_What you have to do_:
Arrange as a numbered list the lines from the one containing "You are a computer-use agent. This" through the end of the items below, leaving out any blank lines.

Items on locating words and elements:
________________
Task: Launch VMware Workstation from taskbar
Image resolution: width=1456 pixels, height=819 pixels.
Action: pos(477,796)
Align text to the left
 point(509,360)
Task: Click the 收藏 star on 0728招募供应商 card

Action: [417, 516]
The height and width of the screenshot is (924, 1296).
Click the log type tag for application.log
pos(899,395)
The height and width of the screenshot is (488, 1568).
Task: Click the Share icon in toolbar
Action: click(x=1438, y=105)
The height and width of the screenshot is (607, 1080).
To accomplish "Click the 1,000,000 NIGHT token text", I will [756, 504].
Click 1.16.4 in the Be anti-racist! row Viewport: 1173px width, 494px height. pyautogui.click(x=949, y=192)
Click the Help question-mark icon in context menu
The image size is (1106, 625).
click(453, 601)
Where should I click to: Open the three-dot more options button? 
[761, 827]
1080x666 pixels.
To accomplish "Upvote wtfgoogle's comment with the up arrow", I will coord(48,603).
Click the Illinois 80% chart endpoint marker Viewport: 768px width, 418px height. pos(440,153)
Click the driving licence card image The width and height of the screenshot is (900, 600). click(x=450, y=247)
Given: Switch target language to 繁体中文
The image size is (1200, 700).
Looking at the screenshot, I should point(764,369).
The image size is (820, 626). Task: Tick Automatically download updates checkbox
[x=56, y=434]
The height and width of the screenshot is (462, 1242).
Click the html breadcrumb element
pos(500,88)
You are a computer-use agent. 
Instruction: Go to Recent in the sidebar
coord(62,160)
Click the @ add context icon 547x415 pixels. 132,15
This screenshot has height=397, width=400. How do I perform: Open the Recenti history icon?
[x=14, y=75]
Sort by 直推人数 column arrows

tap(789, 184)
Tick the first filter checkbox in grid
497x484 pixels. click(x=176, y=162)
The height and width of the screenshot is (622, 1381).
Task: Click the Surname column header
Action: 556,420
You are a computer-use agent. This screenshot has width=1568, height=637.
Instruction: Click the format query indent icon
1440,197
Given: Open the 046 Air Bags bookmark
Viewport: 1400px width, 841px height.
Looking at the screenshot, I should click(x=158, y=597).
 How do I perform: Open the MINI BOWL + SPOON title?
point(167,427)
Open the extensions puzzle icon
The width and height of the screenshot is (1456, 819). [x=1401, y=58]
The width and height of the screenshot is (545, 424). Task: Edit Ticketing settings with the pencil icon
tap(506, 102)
________________
_Result below_:
1. You are a computer-use agent. This screenshot has width=1568, height=637.
2. Instruction: Click the format query indent icon
3. 1440,197
4. Given: Open the 046 Air Bags bookmark
5. Viewport: 1400px width, 841px height.
6. Looking at the screenshot, I should click(x=158, y=597).
7.  How do I perform: Open the MINI BOWL + SPOON title?
8. point(167,427)
9. Open the extensions puzzle icon
10. The width and height of the screenshot is (1456, 819). [x=1401, y=58]
11. The width and height of the screenshot is (545, 424). Task: Edit Ticketing settings with the pencil icon
12. tap(506, 102)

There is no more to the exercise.